The human body possesses an amazing ability to maintain thermoregulation at a temperature not too hot or not too cold. It’s almost like there’s a thermostat that balances heat production and heat loss. Hypothermia occurs when extreme cold sends the body’s temperature below 95° F. However, hypothermia can occur at any temperature lower than normal body temperature. Factors including body fat, age, alcohol consumption and, especially, wetness can affect how long hypothermia takes to strike. So you don’t always see hypothermia coming—which is why we often use the term accidental hypothermia.    

What are some of the early warning signs of accidental hypothermia?    

Warning signs include uncontrolled shivering, memory loss, disorientation, incoherence, slurred speech, drowsiness and obvious exhaustion.

Who’s most at-risk?

The elderly and the very young. The next time you visit your parents or grandparents, notice how thin their skin appears. As we age, we lose the insulating protection of muscle, soft tissue and fat under our skin. Children, on the other hand, have a higher metabolic demand, requiring more heat production. 
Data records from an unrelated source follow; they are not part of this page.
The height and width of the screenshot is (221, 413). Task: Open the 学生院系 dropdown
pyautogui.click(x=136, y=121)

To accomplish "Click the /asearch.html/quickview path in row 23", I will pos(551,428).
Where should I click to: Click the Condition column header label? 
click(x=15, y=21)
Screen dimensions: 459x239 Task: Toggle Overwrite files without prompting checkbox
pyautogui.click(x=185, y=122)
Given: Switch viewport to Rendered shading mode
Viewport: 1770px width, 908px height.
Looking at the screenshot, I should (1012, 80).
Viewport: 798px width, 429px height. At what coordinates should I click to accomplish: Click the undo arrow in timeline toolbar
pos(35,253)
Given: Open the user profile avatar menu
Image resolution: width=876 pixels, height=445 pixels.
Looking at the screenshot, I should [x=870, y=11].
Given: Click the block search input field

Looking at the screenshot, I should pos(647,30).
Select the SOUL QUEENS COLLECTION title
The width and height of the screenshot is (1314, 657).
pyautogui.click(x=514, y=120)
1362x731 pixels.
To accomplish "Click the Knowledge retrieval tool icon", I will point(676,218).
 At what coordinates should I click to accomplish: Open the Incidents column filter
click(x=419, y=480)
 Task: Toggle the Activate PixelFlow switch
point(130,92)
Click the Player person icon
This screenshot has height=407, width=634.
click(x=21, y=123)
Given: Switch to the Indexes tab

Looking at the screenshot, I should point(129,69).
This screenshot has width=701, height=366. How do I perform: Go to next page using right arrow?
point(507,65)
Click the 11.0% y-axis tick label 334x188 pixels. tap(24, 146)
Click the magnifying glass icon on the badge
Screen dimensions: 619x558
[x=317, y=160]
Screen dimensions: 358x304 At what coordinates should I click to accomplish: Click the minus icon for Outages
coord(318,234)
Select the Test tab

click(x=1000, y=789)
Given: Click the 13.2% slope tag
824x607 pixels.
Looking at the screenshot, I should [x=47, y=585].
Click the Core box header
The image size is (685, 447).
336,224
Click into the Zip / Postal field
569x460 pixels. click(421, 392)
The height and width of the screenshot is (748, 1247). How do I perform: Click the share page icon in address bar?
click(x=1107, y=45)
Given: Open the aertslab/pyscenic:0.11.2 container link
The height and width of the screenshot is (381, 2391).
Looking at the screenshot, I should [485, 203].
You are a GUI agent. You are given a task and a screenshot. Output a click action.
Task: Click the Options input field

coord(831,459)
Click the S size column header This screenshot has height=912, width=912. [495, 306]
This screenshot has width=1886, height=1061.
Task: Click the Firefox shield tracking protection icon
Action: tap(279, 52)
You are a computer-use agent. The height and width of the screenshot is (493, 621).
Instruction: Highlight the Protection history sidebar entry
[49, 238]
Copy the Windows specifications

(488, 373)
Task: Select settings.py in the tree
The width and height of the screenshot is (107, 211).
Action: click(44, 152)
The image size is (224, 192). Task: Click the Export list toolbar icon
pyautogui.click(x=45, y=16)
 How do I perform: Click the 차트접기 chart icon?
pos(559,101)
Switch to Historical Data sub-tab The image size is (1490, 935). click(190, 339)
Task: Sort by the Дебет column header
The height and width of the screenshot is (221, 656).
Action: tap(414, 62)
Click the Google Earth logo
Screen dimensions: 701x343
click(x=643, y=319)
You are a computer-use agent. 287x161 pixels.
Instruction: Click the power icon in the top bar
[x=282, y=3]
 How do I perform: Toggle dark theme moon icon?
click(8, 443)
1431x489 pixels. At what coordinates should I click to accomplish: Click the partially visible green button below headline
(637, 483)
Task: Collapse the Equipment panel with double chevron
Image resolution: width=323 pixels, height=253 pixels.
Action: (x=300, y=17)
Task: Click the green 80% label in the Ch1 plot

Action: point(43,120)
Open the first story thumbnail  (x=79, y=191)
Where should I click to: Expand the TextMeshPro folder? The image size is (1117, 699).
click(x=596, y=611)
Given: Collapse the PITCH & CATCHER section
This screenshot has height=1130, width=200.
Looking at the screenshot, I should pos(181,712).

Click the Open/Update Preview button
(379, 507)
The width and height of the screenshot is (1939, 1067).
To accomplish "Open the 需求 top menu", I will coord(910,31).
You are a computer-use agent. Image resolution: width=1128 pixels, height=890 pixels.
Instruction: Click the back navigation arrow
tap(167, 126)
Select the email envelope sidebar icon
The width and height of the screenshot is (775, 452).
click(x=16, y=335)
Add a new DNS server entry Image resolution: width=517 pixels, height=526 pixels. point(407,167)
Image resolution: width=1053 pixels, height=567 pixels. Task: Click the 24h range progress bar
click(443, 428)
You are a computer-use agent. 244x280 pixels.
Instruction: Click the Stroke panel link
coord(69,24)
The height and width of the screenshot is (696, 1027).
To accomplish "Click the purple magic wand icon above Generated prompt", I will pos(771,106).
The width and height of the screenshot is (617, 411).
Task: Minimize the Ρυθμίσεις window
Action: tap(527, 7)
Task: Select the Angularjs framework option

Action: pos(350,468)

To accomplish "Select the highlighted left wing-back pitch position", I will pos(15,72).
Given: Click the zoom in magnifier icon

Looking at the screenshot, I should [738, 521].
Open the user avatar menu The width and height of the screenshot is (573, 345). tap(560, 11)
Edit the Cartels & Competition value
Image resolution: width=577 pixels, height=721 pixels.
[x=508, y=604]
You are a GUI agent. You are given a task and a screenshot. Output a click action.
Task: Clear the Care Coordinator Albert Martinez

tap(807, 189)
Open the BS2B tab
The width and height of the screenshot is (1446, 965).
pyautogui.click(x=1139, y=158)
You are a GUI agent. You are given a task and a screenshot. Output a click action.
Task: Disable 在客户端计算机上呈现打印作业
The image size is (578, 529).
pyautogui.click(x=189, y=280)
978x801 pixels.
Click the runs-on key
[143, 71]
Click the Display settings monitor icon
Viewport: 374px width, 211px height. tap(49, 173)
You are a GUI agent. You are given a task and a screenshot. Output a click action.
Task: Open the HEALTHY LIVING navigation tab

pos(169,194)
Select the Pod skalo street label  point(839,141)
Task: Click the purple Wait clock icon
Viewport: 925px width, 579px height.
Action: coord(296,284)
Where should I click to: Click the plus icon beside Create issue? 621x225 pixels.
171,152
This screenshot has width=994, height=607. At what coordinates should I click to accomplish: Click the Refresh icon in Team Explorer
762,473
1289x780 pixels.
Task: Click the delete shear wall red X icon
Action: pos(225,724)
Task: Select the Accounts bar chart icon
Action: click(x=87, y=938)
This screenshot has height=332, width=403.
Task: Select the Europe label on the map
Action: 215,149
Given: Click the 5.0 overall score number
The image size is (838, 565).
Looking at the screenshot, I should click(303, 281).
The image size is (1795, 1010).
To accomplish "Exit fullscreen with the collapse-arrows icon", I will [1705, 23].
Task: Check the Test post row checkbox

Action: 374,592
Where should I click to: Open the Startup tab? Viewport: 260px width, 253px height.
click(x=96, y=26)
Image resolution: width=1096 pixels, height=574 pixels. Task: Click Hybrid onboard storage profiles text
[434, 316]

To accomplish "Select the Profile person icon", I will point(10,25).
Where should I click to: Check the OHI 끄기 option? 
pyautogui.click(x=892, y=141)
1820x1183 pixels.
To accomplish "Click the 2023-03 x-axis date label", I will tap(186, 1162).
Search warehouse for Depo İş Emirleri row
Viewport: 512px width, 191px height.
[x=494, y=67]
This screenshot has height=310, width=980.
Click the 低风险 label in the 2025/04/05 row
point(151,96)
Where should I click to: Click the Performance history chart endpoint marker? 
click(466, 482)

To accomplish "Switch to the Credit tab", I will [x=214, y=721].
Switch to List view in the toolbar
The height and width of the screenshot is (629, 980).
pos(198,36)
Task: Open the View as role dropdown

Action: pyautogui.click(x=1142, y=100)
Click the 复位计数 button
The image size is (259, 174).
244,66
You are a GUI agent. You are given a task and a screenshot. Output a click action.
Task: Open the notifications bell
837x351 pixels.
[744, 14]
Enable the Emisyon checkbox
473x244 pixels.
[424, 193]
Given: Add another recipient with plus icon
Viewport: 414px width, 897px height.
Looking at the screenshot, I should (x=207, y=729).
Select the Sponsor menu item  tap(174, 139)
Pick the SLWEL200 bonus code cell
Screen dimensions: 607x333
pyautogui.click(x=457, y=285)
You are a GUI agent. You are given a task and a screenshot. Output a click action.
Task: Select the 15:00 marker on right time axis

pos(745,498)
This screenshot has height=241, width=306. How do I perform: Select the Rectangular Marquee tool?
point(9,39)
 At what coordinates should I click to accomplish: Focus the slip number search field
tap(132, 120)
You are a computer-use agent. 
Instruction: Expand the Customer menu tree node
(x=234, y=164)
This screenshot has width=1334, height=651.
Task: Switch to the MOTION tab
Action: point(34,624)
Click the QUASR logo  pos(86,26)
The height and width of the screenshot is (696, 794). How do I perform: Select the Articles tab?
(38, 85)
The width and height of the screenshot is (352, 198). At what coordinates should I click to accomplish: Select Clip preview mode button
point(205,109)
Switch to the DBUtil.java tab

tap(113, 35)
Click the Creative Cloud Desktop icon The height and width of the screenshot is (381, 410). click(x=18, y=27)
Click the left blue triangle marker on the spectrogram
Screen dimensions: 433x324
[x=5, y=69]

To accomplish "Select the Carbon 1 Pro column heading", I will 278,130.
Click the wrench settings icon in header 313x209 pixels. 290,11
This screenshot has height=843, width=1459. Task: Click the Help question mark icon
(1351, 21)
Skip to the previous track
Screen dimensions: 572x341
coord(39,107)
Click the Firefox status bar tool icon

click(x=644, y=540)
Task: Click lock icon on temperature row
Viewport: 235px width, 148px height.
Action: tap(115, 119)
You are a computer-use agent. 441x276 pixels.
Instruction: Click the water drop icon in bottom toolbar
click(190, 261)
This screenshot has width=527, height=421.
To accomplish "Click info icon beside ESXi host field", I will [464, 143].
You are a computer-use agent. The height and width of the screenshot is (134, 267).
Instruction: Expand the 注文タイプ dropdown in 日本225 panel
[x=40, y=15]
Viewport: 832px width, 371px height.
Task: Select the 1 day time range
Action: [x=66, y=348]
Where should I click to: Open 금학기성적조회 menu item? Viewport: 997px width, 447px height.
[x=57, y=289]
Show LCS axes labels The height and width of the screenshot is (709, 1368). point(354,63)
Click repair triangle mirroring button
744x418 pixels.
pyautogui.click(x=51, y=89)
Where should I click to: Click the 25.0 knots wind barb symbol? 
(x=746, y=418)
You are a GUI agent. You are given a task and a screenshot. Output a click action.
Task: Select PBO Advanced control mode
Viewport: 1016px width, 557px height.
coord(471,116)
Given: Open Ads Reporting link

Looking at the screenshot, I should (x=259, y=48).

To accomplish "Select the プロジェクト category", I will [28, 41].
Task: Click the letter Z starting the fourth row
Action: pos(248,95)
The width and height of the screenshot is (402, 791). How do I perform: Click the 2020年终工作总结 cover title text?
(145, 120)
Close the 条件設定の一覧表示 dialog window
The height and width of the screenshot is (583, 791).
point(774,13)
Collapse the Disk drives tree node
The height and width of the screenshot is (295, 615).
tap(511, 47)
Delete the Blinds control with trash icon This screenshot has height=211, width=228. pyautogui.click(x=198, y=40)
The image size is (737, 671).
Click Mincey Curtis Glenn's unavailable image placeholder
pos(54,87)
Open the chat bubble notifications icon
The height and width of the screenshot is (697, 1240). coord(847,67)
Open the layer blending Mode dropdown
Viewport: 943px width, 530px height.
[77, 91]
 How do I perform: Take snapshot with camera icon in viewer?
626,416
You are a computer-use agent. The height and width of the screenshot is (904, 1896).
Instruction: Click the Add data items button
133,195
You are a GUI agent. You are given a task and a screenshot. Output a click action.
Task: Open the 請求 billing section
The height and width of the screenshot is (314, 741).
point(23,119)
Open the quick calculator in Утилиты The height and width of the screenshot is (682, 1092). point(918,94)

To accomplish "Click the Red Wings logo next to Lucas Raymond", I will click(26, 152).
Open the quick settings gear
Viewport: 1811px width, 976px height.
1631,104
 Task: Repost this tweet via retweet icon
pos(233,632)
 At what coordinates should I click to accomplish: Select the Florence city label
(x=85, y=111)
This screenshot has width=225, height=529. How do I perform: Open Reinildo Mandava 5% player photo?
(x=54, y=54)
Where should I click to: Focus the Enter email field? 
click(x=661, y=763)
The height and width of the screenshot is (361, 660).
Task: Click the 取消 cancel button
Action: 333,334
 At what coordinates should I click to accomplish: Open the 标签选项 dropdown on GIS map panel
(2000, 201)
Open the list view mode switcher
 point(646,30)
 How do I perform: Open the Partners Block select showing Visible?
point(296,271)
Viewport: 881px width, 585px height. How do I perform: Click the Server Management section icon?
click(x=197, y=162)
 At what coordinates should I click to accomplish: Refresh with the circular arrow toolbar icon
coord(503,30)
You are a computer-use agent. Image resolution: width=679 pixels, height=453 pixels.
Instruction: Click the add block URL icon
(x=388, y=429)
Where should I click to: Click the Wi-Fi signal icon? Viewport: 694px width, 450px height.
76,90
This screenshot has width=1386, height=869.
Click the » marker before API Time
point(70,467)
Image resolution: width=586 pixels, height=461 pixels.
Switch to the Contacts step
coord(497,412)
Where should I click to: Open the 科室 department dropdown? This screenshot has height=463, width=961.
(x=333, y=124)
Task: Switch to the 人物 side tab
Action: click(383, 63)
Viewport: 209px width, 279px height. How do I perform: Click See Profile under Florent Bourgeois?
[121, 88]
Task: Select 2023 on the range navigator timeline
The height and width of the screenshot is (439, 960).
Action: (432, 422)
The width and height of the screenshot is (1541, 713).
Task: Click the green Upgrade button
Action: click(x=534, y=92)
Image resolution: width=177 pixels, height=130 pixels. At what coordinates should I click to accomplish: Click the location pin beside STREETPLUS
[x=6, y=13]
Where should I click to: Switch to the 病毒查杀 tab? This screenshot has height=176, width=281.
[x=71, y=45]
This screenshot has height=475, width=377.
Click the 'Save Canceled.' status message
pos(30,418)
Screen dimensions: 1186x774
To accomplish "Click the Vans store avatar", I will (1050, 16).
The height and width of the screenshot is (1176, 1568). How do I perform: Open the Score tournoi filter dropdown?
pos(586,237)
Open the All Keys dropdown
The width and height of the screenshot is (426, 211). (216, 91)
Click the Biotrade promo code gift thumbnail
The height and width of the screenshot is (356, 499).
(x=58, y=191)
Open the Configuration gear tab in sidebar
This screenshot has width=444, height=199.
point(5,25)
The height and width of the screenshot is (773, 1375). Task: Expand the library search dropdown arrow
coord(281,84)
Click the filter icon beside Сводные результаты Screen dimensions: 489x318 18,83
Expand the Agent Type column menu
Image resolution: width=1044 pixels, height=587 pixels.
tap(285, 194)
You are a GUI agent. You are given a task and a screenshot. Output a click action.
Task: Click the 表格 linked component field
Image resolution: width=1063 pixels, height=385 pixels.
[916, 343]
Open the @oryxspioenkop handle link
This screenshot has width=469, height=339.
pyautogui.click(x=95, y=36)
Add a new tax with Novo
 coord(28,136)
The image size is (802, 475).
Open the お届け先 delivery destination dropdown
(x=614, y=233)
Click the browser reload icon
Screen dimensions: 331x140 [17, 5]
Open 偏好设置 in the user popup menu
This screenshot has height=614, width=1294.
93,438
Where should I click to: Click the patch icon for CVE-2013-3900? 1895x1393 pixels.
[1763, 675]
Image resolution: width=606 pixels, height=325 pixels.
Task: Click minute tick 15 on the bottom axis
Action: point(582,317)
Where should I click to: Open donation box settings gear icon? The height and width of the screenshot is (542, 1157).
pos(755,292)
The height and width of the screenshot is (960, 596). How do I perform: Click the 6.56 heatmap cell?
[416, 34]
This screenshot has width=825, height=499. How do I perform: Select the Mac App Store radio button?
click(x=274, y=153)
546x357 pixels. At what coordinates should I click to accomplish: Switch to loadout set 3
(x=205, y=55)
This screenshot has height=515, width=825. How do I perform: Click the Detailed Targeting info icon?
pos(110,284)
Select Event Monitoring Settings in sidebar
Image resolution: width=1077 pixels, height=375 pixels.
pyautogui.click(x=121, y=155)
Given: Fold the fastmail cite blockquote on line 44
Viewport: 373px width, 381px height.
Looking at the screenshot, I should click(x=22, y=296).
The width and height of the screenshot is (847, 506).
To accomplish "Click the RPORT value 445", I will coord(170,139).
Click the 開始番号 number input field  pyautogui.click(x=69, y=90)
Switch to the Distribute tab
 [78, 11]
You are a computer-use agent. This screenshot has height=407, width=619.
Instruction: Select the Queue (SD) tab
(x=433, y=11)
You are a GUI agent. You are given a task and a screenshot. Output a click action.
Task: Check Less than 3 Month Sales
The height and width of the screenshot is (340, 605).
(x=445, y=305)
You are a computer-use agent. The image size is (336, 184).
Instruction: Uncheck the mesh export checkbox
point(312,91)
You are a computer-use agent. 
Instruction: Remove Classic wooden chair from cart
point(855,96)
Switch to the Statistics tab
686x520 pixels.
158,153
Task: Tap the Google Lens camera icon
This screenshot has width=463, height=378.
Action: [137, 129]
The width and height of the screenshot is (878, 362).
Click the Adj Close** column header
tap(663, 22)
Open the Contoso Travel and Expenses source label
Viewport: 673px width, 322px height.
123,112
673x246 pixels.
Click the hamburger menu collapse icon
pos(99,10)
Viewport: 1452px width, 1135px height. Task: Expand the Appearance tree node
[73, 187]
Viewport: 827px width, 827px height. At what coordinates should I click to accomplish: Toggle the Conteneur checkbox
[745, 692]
Besides freezing cold, do other elements come into play?

Yes. Wind and water also play a pivotal role in temperature control. Both elements can precipitously cool the body to perilous temperatures in rapid order.

How is it that some people—like the ones on reality television shows set in Alaska—can tolerate extremely frigid temperatures?

It’s called the “hunting response.” In most of us, cold leads to vasoconstriction, which is narrowing of the blood vessels.  Repeated exposure to the cold, however, causes an adaptive physiology to occur. Those in Arctic climates possess the ability to vasodilate blood vessels in a cyclical pattern. When the extremities and skin begin to lose heat, the body shunts warmed blood to the skin, effectively warming the extremities. This occurs in a repetitive pattern to maintain thermoregulation.

Is shivering a bad thing?

On the contrary, shivering is essential to thermoregulation. In colder temperatures, you shiver to produce heat in your muscles. Small children will shiver after a bath in an attempt to raise their temperature immediately. Shivering is a very effective way to produce heat. It’s nature’s way of keeping our temperature from falling below 98.6° F.

What can you do to treat accidental hypothermia?

Passive re-warming methods should be carried out for most mild hypothermia patients. A person should be removed from the cold environment. Moist, wet clothing should be removed. The body should be examined for signs of cold-related injuries. Warm clothing in layers should be applied. Passive re-warming methods typically raise the temperature by 0.5° C to 2° C per hour.

What about using warm water to raise body temperature?

I have my reservations. Immersing a foot or a hand is very effective at warming an extremity. However, my trepidation resides with the possibility of incurring a thermal burn during the process. Even simple heating packs or pads can lead to burns.

Does alcohol warm the blood?

No. Alcohol dilates blood vessels, leading to heat loss. Also, alcohol impairs judgment, which could potentiate cold-related injuries.  

How Do I Know if I Have Frostbite?

Warning signs of frostbite include numbness and lack of color. Fingers, toes, ear lobes, and the tip of the nose are the areas most susceptible to cold-related injuries. At or below 0° C, blood vessels close to the skin constrict and shunt blood away from the extremities.

This “life vs. limb” response is designed to protect vital organs such as the brain and the heart.
Typically, in our region, we see frostnip and chilblains. These are less severe cold-related extremity injuries in which the tissue never completely freezes. Burning and itching occur, followed by red and yellow patches. Transient numbness can occur but the damage is not permanent.

Is It True You Should Hold Your Breath in an Avalanche?

Avalanche victims typically die either through direct trauma or asphyxia. The snow becomes packed in the mouth, leading to suffocation. Avalanche survivors have better outcomes when they are recovered with their mouth closed. Assuming you survive the trauma of an avalanche, then hopefully you’ll find an air pocket to breathe. 

Of course, you’re not out of the woods at that point. Hypothermia sets in rapidly, slowing the metabolism down until your heart stops beating.  If a rescue team can get to the victim relatively quickly, people have survived at body temperatures as low as 64° F. Thirty-five minutes seems to be the magic number associated with favorable outcomes.

John D’Angelo, DO Chairman/Emergency Medicine Trinitas Regional Medical Center

Editor’s Note: John D’Angelo, DO, is the Chairman of Emergency Medicine at Trinitas Regional Medical Center. He has been instrumental in introducing key emergency medical protocols at Trinitas, including the life-saving Code STemi, which significantly reduces the amount of time it takes for cardiac patients to move from the emergency setting to the cardiac catheterization lab for treatment.